◆ **DATASET**:
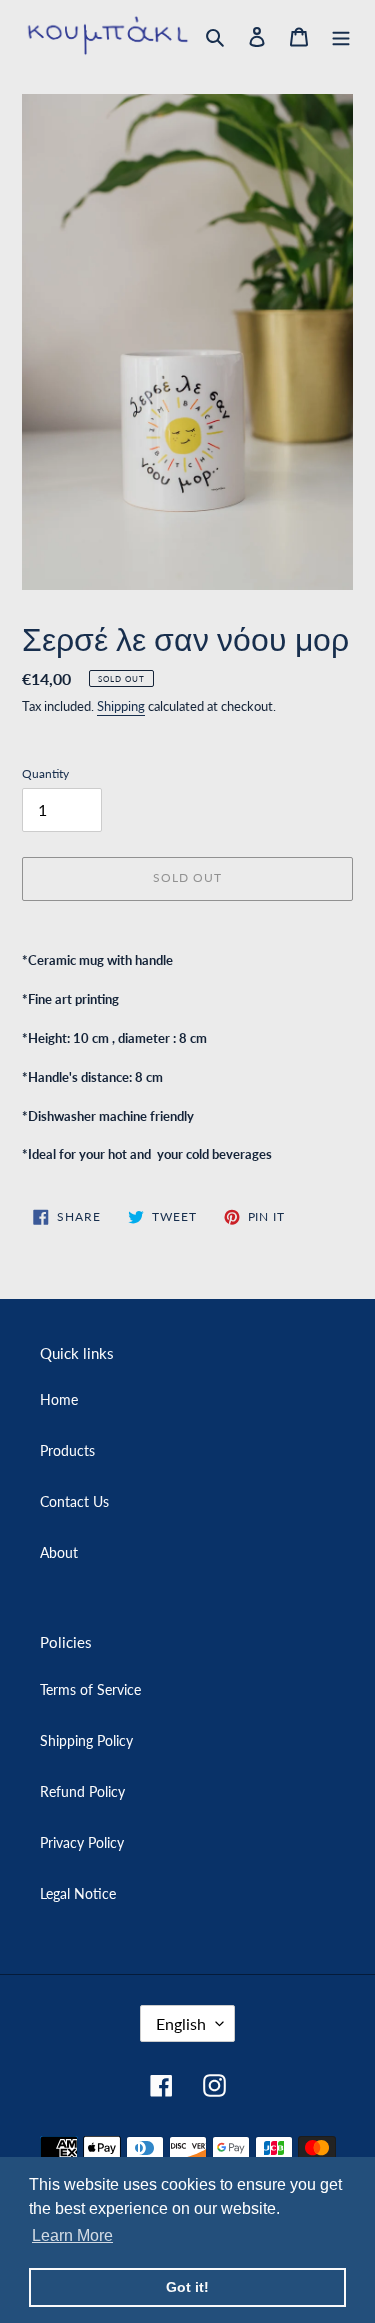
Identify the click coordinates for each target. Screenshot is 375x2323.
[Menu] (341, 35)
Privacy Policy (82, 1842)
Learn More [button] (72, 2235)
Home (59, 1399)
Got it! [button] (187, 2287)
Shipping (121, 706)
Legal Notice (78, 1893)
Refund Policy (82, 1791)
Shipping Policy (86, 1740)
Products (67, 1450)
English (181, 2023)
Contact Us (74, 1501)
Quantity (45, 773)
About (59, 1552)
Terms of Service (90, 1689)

◆ **WORK INSTRUCTION**: Return the material verbatim; the images are not to appear in the copy.

◆ **RESPONSE**:
Identify the click coordinates for each target. Screenshot is 375x2323.
[Menu] (341, 35)
Privacy Policy (82, 1842)
Learn More [button] (72, 2235)
Home (59, 1399)
Got it! [button] (187, 2287)
Shipping (121, 706)
Legal Notice (78, 1893)
Refund Policy (82, 1791)
Shipping Policy (86, 1740)
Products (67, 1450)
English (181, 2023)
Contact Us (74, 1501)
Quantity (45, 773)
About (59, 1552)
Terms of Service (90, 1689)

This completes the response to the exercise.